▸ **AIM OF THE EXERCISE**
What is needed is the whole of the data, set down exactly.

▸ **SUPPLIED RECORDS**
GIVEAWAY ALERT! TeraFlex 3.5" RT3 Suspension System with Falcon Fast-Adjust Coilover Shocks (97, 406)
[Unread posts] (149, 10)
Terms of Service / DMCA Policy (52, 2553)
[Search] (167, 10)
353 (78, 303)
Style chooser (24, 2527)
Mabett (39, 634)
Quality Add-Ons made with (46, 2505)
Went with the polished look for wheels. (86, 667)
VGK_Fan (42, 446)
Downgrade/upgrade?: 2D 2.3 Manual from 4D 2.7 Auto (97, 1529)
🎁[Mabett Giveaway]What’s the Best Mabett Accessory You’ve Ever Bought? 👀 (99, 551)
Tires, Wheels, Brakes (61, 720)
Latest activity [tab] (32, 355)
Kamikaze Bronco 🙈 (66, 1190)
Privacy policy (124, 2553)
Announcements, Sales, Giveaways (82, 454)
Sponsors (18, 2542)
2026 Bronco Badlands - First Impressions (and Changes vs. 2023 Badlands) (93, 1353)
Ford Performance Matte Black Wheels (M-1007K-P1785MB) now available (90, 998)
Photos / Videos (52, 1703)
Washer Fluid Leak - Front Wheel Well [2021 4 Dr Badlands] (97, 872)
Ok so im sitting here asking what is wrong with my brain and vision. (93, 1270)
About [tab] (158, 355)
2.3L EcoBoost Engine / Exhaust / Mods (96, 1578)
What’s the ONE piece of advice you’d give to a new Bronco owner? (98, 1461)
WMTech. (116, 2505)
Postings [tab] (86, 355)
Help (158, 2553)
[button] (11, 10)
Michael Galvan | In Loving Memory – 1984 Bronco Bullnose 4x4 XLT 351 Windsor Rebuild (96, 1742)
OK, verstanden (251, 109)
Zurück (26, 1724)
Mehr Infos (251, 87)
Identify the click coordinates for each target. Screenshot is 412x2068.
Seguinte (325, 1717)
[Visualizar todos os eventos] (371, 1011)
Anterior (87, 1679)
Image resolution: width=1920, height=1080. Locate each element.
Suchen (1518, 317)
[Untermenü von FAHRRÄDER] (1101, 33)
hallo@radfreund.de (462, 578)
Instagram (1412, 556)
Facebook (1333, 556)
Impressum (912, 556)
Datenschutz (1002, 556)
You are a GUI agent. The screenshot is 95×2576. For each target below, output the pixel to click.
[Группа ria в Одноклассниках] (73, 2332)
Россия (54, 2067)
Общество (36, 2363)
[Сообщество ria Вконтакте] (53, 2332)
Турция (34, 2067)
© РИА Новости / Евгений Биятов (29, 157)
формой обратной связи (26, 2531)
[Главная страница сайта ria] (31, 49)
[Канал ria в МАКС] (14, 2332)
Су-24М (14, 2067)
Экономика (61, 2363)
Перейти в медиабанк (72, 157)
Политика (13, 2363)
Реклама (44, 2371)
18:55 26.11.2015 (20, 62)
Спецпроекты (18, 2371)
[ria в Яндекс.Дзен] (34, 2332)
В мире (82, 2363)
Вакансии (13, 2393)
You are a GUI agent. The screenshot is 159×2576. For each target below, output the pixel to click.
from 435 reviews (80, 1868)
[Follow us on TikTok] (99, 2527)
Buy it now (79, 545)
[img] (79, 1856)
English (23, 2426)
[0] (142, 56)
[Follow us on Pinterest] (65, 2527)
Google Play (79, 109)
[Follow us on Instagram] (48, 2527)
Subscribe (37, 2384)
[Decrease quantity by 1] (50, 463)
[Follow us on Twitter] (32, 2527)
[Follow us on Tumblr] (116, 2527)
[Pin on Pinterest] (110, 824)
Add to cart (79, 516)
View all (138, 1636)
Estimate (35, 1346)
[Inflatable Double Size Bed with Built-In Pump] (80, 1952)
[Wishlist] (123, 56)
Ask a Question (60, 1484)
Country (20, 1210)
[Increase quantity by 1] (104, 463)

▸ **EXPECTED ANSWER**
GIVEAWAY ALERT! TeraFlex 3.5" RT3 Suspension System with Falcon Fast-Adjust Coilover Shocks (97, 406)
[Unread posts] (149, 10)
Terms of Service / DMCA Policy (52, 2553)
[Search] (167, 10)
353 (78, 303)
Style chooser (24, 2527)
Mabett (39, 634)
Quality Add-Ons made with (46, 2505)
Went with the polished look for wheels. (86, 667)
VGK_Fan (42, 446)
Downgrade/upgrade?: 2D 2.3 Manual from 4D 2.7 Auto (97, 1529)
🎁[Mabett Giveaway]What’s the Best Mabett Accessory You’ve Ever Bought? 👀 (99, 551)
Tires, Wheels, Brakes (61, 720)
Latest activity [tab] (32, 355)
Kamikaze Bronco 🙈 (66, 1190)
Privacy policy (124, 2553)
Announcements, Sales, Giveaways (82, 454)
Sponsors (18, 2542)
2026 Bronco Badlands - First Impressions (and Changes vs. 2023 Badlands) (93, 1353)
Ford Performance Matte Black Wheels (M-1007K-P1785MB) now available (90, 998)
Photos / Videos (52, 1703)
Washer Fluid Leak - Front Wheel Well [2021 4 Dr Badlands] (97, 872)
Ok so im sitting here asking what is wrong with my brain and vision. (93, 1270)
About [tab] (158, 355)
2.3L EcoBoost Engine / Exhaust / Mods (96, 1578)
What’s the ONE piece of advice you’d give to a new Bronco owner? (98, 1461)
WMTech. (116, 2505)
Postings [tab] (86, 355)
Help (158, 2553)
[button] (11, 10)
Michael Galvan | In Loving Memory – 1984 Bronco Bullnose 4x4 XLT 351 Windsor Rebuild (96, 1742)
OK, verstanden (251, 109)
Zurück (26, 1724)
Mehr Infos (251, 87)
Identify the click coordinates for each target. Screenshot is 412x2068.
Seguinte (325, 1717)
[Visualizar todos os eventos] (371, 1011)
Anterior (87, 1679)
Image resolution: width=1920, height=1080. Locate each element.
Suchen (1518, 317)
[Untermenü von FAHRRÄDER] (1101, 33)
hallo@radfreund.de (462, 578)
Instagram (1412, 556)
Facebook (1333, 556)
Impressum (912, 556)
Datenschutz (1002, 556)
You are a GUI agent. The screenshot is 95×2576. For each target below, output the pixel to click.
[Группа ria в Одноклассниках] (73, 2332)
Россия (54, 2067)
Общество (36, 2363)
[Сообщество ria Вконтакте] (53, 2332)
Турция (34, 2067)
© РИА Новости / Евгений Биятов (29, 157)
формой обратной связи (26, 2531)
[Главная страница сайта ria] (31, 49)
[Канал ria в МАКС] (14, 2332)
Су-24М (14, 2067)
Экономика (61, 2363)
Перейти в медиабанк (72, 157)
Политика (13, 2363)
Реклама (44, 2371)
18:55 26.11.2015 (20, 62)
Спецпроекты (18, 2371)
[ria в Яндекс.Дзен] (34, 2332)
В мире (82, 2363)
Вакансии (13, 2393)
You are a GUI agent. The screenshot is 159×2576. For each target below, output the pixel to click.
from 435 reviews (80, 1868)
[Follow us on TikTok] (99, 2527)
Buy it now (79, 545)
[img] (79, 1856)
English (23, 2426)
[0] (142, 56)
[Follow us on Pinterest] (65, 2527)
Google Play (79, 109)
[Follow us on Instagram] (48, 2527)
Subscribe (37, 2384)
[Decrease quantity by 1] (50, 463)
[Follow us on Twitter] (32, 2527)
[Follow us on Tumblr] (116, 2527)
[Pin on Pinterest] (110, 824)
Add to cart (79, 516)
View all (138, 1636)
Estimate (35, 1346)
[Inflatable Double Size Bed with Built-In Pump] (80, 1952)
[Wishlist] (123, 56)
Ask a Question (60, 1484)
Country (20, 1210)
[Increase quantity by 1] (104, 463)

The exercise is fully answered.